- **WORK INSTRUCTION**
Your answer should hold only the line containing "You are a computer-use agent. This" and each line that follows it in the listing, copied exactly.

***

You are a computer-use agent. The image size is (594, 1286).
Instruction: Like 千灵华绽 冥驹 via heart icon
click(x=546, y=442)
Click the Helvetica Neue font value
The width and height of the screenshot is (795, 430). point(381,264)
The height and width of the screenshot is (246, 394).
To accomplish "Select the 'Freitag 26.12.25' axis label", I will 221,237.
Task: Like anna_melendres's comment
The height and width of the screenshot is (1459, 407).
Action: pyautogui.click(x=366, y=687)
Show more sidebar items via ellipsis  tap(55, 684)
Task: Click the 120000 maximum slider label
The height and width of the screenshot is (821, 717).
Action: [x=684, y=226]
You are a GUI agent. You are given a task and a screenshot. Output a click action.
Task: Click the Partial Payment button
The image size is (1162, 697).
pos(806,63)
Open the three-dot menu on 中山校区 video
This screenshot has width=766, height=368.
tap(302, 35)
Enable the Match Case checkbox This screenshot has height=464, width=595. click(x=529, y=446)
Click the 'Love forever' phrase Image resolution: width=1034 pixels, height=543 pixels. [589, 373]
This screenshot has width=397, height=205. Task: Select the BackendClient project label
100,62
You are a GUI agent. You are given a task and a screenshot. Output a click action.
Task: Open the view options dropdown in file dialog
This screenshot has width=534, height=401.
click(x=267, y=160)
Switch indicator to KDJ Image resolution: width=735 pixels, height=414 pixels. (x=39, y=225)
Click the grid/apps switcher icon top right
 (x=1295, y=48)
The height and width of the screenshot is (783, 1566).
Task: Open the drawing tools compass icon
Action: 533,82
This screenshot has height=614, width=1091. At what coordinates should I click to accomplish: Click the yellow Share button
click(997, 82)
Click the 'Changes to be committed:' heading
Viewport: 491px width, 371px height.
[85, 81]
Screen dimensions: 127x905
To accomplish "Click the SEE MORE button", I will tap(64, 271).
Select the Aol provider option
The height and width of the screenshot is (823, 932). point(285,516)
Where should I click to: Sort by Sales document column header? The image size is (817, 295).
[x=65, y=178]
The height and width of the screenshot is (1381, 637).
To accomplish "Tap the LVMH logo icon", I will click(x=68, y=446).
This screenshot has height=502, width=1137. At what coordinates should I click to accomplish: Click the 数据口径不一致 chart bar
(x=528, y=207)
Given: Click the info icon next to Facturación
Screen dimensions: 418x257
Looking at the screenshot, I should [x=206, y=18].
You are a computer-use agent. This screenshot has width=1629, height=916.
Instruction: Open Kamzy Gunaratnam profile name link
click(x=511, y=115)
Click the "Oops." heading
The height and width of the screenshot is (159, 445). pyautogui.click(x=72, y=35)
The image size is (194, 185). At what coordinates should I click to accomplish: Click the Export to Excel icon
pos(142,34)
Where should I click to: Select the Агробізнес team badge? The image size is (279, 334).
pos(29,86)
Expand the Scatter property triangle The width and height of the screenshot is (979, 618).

***

- **SOLUTION FOR THIS TASK**
You are a computer-use agent. This screenshot has width=1629, height=916.
Instruction: Open Kamzy Gunaratnam profile name link
click(x=511, y=115)
Click the "Oops." heading
The height and width of the screenshot is (159, 445). pyautogui.click(x=72, y=35)
The image size is (194, 185). At what coordinates should I click to accomplish: Click the Export to Excel icon
pos(142,34)
Where should I click to: Select the Агробізнес team badge? The image size is (279, 334).
pos(29,86)
Expand the Scatter property triangle The width and height of the screenshot is (979, 618).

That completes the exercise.